The focus of this assignment is modify our professor’s code that evaluates a punt return. In Lehman’s terms, we will be scraping his ‘traffic metric’ and upgrading it to our ‘circular traffic metric’ statistic. This statistics considers the average distance of the kicking team’s player defending the punt against the punt returner within a specified radius. We will be testing three radii throughout our code.
This GIF below is the product we are modifying.
knitr::include_graphics("C:/Users/raymo/OneDrive/Documents/Loyola Fall 2024/IS470/Data/Prof Tallon Original Punt Return Visualization.gif")
Prof Tallon Original Punt Return Visualization
The code below helps us complete a few things. First, we obtain access to the working files via the working directory. Next, we have two functions: a package loader and a game+playId checker. These functions were provided to us and are simplified for an easier coding experience.
setwd("C:/")
# ---------- supplied functions start here ----------------------------------
# ---------------------------------------------------------------------------
# --------------------------- Load Libraries --------------------------------
# ---------------------------------------------------------------------------
# supply a vector of desired packages. Packages will be installed if not
# already installed and available to RStudio
load_packages <- function(packages = c()) {
if (length(packages) == 0) {
print('You did not specify any packages/libraries to load')
}
else {
for (i in packages){
if(! i %in% installed.packages()){
install.packages(i, dependencies = TRUE)
}
suppressMessages(suppressWarnings(library(i, character.only=T)))
}
}
}
# -----------------------------------------------------------------------------------------------
# ------------ Checks for a valid playId and gameId; optionally check for valid frameId ---------
# -----------------------------------------------------------------------------------------------
check_playId_gameId <- function(game_Id,
play_Id,
frame_Id = c(),
data) {
if (!game_Id %in% unique(data$gameId)) {
return("the game_Id you have used is not in the data frame.")
}
if (!play_Id %in% unique(data$playId)) {
return("the play_Id you have used is not in the data frame.")
}
if(!missing(frame_Id)) {
if (!frame_Id %in% unique(data$frameId)) {
return("the frame_Id you have used is not in the data frame.")
}
}
return("ok")
}
# ---------------------------------------------------------------------------
# ------------------ Visualize an Individual Play (with player) -------------
# ---------------------------------------------------------------------------
# provide a merged data frame, a game Id, a play Id, and a player.

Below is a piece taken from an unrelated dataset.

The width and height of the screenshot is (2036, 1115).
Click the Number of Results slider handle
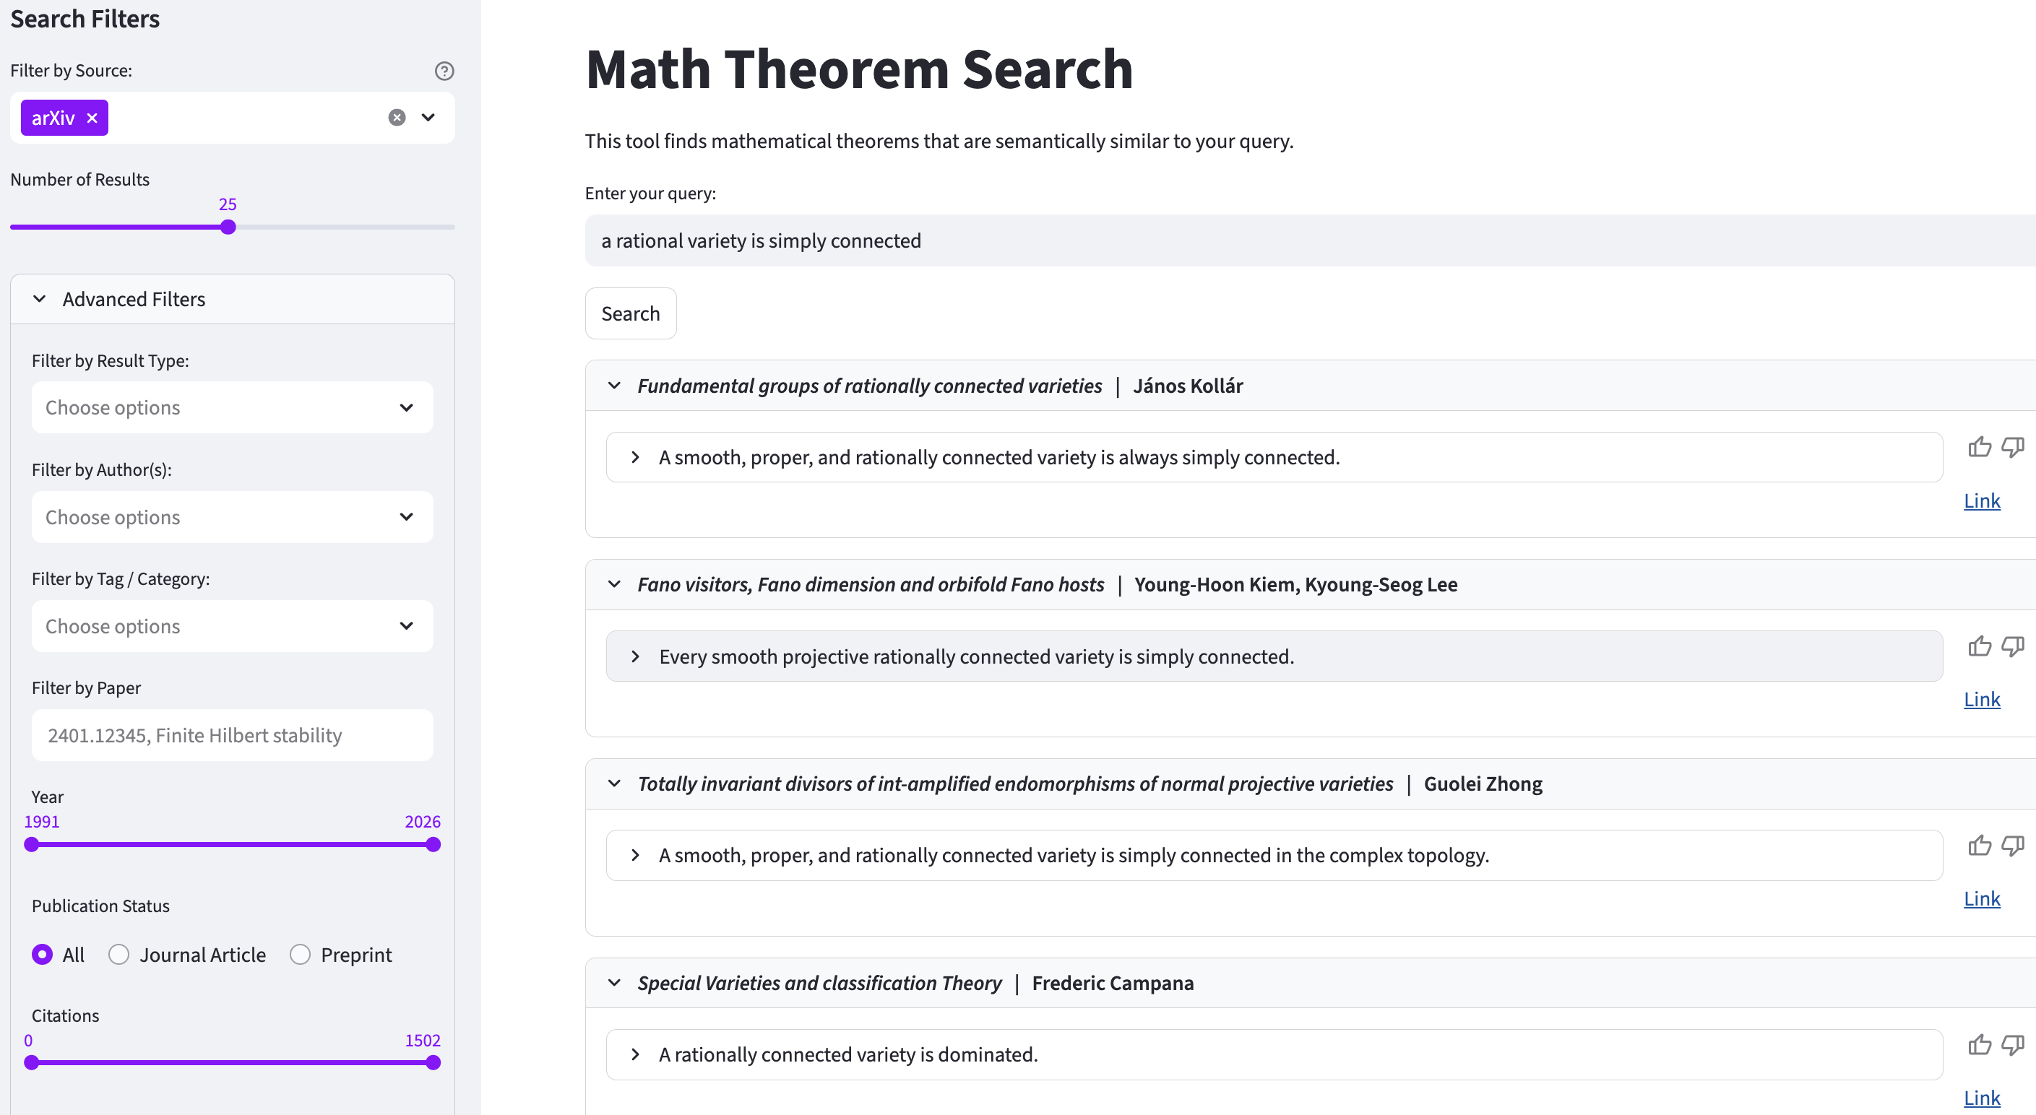click(228, 228)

visualize_play <- function(df,
df_team1,
df_team2,
playerNumber = NA,
max_dist)
{
source('https://raw.githubusercontent.com/mlfurman3/gg_field/main/gg_field.R')
max_distance <- 4*max(df[[max_dist]], na.rm = TRUE)
distance_value <- as.numeric(sub("dist_", "", max_dist))
mean_distance_column <- switch(max_dist,
"dist_5" = "mean_dist_to_player_5",
"dist_10" = "mean_dist_to_player_10",
"dist_15" = "mean_dist_to_player_15",
"dist_113.33" = "mean_dist_to_player_113.33")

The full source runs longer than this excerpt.